TEXT PROVIDED.
Kentucky is an interesting state. It is one where dog bites fall under strict liability. The owner of the dog is completely liable for whatever the dog does. If a dog bites a person, then the owner is responsible for that person’s medical bills and other losses. Similarly, if a dog attacks an animal, the owner is responsible for any vet bills.

While Kentucky is a strict liability state, the interesting thing is that the courts don’t always treat these cases as if the owner is 100 percent responsible. Instead, some courts look at the cases as comparative negligence cases.

For example, if you are walking a dog that gets off its leash and gets into a fight with another dog who bites it, you may be seen as partially responsible for the incident. That isn’t how strict liability is supposed to work.

How can you protect yourself against liability as the victim in a dog bite case?

Initially, you will want to call the police. Call 911 or animal control depending on the situation. If there are injuries to an animal, you should call animal control and also take your animal to the veterinary office nearest you. If there is an attack that involves a human, then you need to call 911 immediately and wait for emergency care.

RECORD EXCERPTS.
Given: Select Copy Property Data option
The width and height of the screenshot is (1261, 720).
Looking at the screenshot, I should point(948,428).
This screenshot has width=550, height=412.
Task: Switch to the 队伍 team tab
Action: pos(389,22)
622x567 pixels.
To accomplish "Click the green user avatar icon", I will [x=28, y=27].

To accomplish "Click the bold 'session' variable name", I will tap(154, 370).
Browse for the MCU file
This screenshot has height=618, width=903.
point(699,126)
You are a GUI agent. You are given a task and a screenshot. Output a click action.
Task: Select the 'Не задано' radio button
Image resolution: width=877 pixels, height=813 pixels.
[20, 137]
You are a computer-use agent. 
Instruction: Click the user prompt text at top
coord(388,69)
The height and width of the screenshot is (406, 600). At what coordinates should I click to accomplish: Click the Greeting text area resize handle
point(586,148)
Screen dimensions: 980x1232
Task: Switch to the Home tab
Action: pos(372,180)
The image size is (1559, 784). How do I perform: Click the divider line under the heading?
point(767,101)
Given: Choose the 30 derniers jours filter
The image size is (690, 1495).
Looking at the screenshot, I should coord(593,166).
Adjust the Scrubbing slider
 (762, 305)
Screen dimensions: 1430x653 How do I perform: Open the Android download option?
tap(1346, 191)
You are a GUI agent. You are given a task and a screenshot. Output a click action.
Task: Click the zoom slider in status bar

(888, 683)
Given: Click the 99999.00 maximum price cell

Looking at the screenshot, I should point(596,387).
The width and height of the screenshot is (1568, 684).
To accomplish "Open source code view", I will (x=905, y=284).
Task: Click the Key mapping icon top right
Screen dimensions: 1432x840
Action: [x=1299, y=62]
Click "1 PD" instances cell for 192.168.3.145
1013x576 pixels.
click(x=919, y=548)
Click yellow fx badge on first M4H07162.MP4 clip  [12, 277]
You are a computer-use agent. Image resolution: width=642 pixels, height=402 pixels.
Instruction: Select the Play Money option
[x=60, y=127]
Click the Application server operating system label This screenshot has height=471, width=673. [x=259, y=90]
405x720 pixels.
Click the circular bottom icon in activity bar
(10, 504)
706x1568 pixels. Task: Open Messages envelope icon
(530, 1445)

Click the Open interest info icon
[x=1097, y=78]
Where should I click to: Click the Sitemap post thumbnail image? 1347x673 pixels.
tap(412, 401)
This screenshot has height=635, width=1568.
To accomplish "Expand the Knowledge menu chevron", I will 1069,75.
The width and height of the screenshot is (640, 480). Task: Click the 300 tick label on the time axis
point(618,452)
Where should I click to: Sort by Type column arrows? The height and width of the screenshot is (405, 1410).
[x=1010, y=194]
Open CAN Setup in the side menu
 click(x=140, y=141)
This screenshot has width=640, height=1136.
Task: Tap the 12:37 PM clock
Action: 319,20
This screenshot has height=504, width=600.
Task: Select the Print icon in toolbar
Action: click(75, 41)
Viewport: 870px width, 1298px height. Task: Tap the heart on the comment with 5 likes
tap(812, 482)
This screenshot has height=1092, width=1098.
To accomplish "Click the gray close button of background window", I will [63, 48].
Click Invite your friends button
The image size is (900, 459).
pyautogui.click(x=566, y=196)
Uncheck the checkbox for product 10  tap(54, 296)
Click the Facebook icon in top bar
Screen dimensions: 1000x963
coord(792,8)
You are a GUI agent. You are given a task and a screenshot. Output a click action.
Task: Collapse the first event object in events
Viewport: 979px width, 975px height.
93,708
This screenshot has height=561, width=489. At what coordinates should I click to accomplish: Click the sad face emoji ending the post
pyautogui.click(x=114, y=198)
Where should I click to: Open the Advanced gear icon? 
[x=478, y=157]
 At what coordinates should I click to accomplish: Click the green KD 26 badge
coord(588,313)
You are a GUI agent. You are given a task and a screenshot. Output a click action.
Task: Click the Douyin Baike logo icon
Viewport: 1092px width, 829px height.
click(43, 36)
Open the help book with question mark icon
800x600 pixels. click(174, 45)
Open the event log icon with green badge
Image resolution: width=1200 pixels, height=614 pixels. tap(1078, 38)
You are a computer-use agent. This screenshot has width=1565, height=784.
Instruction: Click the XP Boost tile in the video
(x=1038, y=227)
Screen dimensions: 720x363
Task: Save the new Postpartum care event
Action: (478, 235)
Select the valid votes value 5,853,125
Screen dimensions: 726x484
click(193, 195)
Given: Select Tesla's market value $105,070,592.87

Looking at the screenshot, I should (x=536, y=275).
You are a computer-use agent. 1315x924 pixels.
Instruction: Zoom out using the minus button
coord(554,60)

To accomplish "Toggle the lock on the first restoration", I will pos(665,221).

TASK TO COMPLETE. Continue the Kentucky dog bite liability text from its last sentence. The data has nothing to do with what is asked here.

ANSWER SECTION.
After the aggressive dog is contained, you may wish to take time to take photos of any injuries you have suffered or that your pet has suffered. These photos may be necessary in court. It is important that the medical facility that treats you also contact the health department to report the injury.

The importance of containing the dangerous animal cannot be overstated. If the animal has no medical records, it will need to be quarantined for illness. You may end up having to receive several vaccines after a bite, like rabies vaccines or tetanus shots, because of the risk of serious illnesses carried by animals.

While Kentucky does not automatically seek the removal of an animal from the home, it is typical to provide the owner with the option to surrender the dog. If they do so, it does not automatically mean the dog will be euthanized, but it does mean that it will be off the premises and quarantined until a hearing with the owners. The owners will face a charge, which may vary in severity based on the facts of the case.